Vision Transformers: the threat of realistic adversarial patches
Kasper Cools 1,2, Clara Maathuis 3, Alexander M. van Oers 4, Claudia S. Hübner 5, Nikos Deligiannis 2,6, Marijke Vandewal 1, Geert De Cubber 1
Published on arXiv
2509.21084
Input Manipulation Attack
OWASP ML Top 10 — ML01
Key Finding
CT-augmented adversarial patches transferred from YOLOv5-CNN achieve attack success rates of 40.04%–99.97% across four ViT models, with facebook/dino-vitb16 being most vulnerable and pre-training methodology strongly predicting resilience.

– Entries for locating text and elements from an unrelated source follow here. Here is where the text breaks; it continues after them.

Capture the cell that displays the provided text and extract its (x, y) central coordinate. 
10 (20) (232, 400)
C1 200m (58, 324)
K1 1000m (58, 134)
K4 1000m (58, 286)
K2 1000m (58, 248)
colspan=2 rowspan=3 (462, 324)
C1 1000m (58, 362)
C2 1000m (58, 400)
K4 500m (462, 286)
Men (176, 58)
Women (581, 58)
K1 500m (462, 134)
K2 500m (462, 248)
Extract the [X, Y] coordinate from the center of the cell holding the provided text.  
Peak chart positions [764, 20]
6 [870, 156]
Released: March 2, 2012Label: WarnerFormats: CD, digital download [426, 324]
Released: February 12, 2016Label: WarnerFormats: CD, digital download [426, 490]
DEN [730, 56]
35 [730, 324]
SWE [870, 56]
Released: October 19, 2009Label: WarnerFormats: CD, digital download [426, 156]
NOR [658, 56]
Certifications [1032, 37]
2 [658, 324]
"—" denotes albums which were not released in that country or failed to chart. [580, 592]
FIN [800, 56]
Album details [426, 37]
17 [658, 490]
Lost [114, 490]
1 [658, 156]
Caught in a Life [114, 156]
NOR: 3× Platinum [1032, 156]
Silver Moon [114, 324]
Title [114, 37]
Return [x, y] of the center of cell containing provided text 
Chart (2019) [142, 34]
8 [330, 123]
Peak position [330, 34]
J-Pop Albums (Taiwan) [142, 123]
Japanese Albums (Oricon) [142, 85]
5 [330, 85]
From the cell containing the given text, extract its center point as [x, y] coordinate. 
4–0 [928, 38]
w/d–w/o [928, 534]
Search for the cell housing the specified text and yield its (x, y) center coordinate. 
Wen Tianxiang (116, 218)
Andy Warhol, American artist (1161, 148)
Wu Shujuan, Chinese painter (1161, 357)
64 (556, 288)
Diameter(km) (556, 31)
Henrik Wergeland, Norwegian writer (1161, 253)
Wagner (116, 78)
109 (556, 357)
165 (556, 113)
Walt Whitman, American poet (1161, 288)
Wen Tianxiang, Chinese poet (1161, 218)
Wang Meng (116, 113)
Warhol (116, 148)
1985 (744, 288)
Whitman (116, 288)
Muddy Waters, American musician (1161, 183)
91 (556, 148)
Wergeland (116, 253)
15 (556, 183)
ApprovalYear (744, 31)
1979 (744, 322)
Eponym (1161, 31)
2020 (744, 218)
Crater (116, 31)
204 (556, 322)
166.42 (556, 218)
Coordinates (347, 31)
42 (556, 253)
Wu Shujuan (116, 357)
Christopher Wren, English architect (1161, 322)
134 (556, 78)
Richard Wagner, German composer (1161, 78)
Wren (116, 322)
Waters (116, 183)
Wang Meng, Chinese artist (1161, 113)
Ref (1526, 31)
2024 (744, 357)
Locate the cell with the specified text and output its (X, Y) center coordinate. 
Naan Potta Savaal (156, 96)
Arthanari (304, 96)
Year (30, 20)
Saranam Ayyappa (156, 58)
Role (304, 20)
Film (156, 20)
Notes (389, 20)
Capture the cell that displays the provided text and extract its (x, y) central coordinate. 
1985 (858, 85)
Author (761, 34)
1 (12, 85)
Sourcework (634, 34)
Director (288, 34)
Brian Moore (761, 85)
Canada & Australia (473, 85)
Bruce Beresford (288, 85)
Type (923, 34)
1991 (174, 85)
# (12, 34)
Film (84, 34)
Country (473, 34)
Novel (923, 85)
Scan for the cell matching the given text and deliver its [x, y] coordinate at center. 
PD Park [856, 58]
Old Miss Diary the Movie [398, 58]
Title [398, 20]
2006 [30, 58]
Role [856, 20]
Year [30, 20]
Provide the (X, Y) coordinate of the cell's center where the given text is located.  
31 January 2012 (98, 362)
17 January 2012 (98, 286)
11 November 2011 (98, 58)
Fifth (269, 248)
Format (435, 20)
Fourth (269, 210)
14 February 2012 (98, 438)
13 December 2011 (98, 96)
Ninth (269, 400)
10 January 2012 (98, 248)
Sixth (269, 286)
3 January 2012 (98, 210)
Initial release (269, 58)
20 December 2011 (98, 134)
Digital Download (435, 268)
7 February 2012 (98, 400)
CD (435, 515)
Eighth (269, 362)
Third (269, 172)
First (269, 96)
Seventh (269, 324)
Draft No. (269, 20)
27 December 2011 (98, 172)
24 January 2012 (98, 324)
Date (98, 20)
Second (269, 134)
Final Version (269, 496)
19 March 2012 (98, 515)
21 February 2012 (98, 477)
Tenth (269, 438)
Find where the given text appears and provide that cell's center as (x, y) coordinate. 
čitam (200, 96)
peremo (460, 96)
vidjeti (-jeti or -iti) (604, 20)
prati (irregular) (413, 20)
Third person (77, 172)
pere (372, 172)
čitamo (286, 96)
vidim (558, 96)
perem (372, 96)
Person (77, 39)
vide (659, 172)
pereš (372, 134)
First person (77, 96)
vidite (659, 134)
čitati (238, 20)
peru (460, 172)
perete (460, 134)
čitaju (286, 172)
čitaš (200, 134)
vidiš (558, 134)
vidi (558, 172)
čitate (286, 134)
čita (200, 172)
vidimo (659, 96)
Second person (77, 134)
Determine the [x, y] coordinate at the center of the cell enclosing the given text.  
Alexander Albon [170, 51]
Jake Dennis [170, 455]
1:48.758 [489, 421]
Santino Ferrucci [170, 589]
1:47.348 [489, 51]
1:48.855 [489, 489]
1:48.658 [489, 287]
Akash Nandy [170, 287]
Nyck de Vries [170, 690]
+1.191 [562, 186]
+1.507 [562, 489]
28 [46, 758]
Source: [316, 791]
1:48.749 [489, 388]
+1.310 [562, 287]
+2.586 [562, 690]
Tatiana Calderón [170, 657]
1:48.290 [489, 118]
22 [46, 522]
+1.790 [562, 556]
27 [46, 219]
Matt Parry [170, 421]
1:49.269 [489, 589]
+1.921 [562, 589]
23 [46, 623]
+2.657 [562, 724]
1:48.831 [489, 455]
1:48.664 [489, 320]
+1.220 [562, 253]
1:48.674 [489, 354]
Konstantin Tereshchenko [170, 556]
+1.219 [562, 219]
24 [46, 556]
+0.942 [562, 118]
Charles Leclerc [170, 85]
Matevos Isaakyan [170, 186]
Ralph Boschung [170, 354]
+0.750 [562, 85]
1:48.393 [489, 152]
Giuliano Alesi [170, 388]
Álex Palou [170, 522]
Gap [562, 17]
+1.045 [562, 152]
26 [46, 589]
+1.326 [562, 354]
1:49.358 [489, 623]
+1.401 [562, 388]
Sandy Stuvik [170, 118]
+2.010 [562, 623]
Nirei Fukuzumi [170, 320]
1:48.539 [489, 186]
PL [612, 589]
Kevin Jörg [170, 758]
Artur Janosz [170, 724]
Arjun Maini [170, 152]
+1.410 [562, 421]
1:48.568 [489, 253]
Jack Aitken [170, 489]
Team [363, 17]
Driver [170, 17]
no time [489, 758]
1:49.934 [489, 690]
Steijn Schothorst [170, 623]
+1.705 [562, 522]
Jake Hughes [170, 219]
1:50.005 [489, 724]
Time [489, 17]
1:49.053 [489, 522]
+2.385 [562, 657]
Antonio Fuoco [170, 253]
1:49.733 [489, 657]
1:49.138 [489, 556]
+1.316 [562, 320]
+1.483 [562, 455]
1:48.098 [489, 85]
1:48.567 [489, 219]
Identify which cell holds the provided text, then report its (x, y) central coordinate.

Creases Transformation (CT) adversarial patches
Novel technique introduced
The increasing reliance on machine learning systems has made their security a critical concern. Evasion attacks enable adversaries to manipulate the decision-making processes of AI systems, potentially causing security breaches or misclassification of targets. Vision Transformers (ViTs) have gained significant traction in modern machine learning due to increased 1) performance compared to Convolutional Neural Networks (CNNs) and 2) robustness against adversarial perturbations. However, ViTs remain vulnerable to evasion attacks, particularly to adversarial patches, unique patterns designed to manipulate AI classification systems. These vulnerabilities are investigated by designing realistic adversarial patches to cause misclassification in person vs. non-person classification tasks using the Creases Transformation (CT) technique, which adds subtle geometric distortions similar to those occurring naturally when wearing clothing. This study investigates the transferability of adversarial attack techniques used in CNNs when applied to ViT classification models. Experimental evaluation across four fine-tuned ViT models on a binary person classification task reveals significant vulnerability variations: attack success rates ranged from 40.04% (google/vit-base-patch16-224-in21k) to 99.97% (facebook/dino-vitb16), with google/vit-base-patch16-224 achieving 66.40% and facebook/dinov3-vitb16 reaching 65.17%. These results confirm the cross-architectural transferability of adversarial patches from CNNs to ViTs, with pre-training dataset scale and methodology strongly influencing model resilience to adversarial attacks.
Key Contributions
- Introduces the Creases Transformation (CT) technique that adds physically plausible fabric folds and stretching distortions during adversarial patch optimization, improving physical realism
- Demonstrates cross-architectural transferability of adversarial patches originally crafted for CNNs (YOLOv5) to four fine-tuned ViT models on a binary person classification task
- Quantifies significant vulnerability variation across ViT pre-training strategies, with attack success rates ranging from 40.04% to 99.97% and showing pre-training dataset scale as a key resilience factor
🛡️ Threat Analysis
Proposes adversarial patches optimized with a Creases Transformation layer to cause misclassification at inference time across CNN and ViT architectures — a direct physical adversarial patch/evasion attack.